Exposed: Anti-Meat Crusaders Spread Myths, Distortions

Published February 1, 2009

Editor’s note: This is the second installment in a four-part series identifying falsehoods regarding the consumption and production of beef. The series exposes a classic “scare campaign” designed to manipulate public opinion and force changes in government policy.


As the vast global warming hoax begins its inexorable death, an equally enormous campaign against the raising of livestock and the consumption of meat continues. It is led by People for the Ethical Treatment of Animals (PETA) and supported by the propaganda machinery of the United Nations through its Food and Agriculture Organization (FAO) and Intergovernmental Panel on Climate Change (IPCC), and the World Health Organization (WHO).

Absurd Anti-Meat Claims

The assertion that the raising of livestock worldwide is contributing to global warming is so obviously absurd one might easily and quickly dismiss it, but it continues to be the cornerstone of a campaign to end the consumption of beef by more than six billion people around the world.

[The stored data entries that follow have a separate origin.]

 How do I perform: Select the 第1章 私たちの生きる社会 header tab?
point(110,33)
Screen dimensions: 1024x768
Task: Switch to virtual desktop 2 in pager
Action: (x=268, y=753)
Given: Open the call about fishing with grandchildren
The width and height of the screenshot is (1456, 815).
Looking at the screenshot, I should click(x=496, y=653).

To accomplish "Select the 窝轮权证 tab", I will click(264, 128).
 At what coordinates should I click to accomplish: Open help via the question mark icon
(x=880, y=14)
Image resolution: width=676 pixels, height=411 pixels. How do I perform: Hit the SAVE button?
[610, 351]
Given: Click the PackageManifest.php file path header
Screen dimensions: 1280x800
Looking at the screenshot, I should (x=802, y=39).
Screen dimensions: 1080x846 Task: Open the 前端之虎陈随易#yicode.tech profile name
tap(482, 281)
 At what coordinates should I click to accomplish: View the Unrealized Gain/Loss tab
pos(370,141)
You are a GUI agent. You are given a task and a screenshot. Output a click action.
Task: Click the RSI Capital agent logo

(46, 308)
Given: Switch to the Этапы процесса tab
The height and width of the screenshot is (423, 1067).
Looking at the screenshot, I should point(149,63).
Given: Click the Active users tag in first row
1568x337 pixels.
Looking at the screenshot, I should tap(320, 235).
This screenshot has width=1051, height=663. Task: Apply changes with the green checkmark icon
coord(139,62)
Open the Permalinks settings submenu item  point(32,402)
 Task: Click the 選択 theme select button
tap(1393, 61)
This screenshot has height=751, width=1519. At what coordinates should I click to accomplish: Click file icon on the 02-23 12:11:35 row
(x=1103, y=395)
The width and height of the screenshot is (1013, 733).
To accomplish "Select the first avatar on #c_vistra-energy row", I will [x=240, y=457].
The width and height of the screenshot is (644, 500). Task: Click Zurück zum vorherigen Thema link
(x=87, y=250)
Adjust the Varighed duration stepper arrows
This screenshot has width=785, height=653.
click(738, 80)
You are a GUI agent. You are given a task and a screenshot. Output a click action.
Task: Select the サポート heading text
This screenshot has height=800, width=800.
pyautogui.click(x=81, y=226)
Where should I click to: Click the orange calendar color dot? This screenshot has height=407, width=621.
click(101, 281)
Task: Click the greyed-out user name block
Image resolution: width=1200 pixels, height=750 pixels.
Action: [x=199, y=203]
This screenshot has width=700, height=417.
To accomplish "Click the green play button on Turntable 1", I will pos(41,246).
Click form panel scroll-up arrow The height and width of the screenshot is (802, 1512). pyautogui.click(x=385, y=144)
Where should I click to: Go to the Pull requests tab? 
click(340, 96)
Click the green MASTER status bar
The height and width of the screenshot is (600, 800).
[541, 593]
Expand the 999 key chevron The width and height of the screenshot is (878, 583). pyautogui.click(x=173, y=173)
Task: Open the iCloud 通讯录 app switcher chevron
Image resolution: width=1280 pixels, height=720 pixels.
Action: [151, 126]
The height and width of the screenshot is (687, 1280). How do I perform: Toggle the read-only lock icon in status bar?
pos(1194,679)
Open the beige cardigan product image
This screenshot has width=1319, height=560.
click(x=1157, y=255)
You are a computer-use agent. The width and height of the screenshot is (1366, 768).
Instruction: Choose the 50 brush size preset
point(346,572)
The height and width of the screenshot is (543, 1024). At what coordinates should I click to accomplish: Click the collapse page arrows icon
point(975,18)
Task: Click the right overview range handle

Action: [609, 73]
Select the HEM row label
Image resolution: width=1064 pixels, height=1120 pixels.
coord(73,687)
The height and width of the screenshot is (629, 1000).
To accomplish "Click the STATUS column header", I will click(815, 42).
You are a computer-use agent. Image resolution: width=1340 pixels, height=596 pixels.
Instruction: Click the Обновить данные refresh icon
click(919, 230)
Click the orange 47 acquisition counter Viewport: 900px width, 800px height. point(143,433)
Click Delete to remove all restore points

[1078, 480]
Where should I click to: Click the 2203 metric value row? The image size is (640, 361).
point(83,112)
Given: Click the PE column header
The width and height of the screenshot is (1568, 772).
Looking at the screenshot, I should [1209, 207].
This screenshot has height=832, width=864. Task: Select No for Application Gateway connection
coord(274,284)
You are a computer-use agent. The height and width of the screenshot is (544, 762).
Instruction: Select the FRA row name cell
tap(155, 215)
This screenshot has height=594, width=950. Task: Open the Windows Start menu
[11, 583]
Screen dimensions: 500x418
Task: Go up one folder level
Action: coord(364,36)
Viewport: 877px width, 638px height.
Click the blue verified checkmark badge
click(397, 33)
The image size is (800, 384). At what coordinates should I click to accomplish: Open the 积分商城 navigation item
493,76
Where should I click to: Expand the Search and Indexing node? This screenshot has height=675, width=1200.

Dating back to the prehistory of man, meat has been part of the human diet. In February 2005, I wrote about “The War on Meat,” noting humans have 20 teeth devoted to eating meat but only 12 for fruits and vegetables. Moreover, the human stomach is designed primarily to digest lean meat, while the small intestine, pancreas, and liver are mainly herbivorous, designed to digest vegetables, fruits, fats, and farinaceous (starch) foods.

On the PETA Web site you will find a page titled “Meat and the Environment,” which cites a 2006 FAO report accusing the meat industry of being “one of the top two or three most significant contributors to the most serious environmental problems, at every scale from local to global.”

Growers of livestock are accused of land degradation, climate change, air pollution, water shortage and water pollution, and the loss of biodiversity. A number of environmental organizations, including the National Audubon Society, Sierra Club, and Environmental Defense, have joined in this Big Lie.

Hypocrisy of U.N., PETA

Little-known to the public, however, is that PETA—which campaigns against the raising and processing of livestock for food, targeting restaurants, grocers, ranchers, and others—routinely kills animals, primarily pets, entrusted to its care. The same holds true for other allegedly “humane” organizations. In 2007 PETA killed more than 19,200 dogs, cats, and other “companion animals.” Over the past five years it killed more than 90 percent of the animals it took in. PETA receives nearly $30 million a year from people who erroneously think the organization is working to protect animals.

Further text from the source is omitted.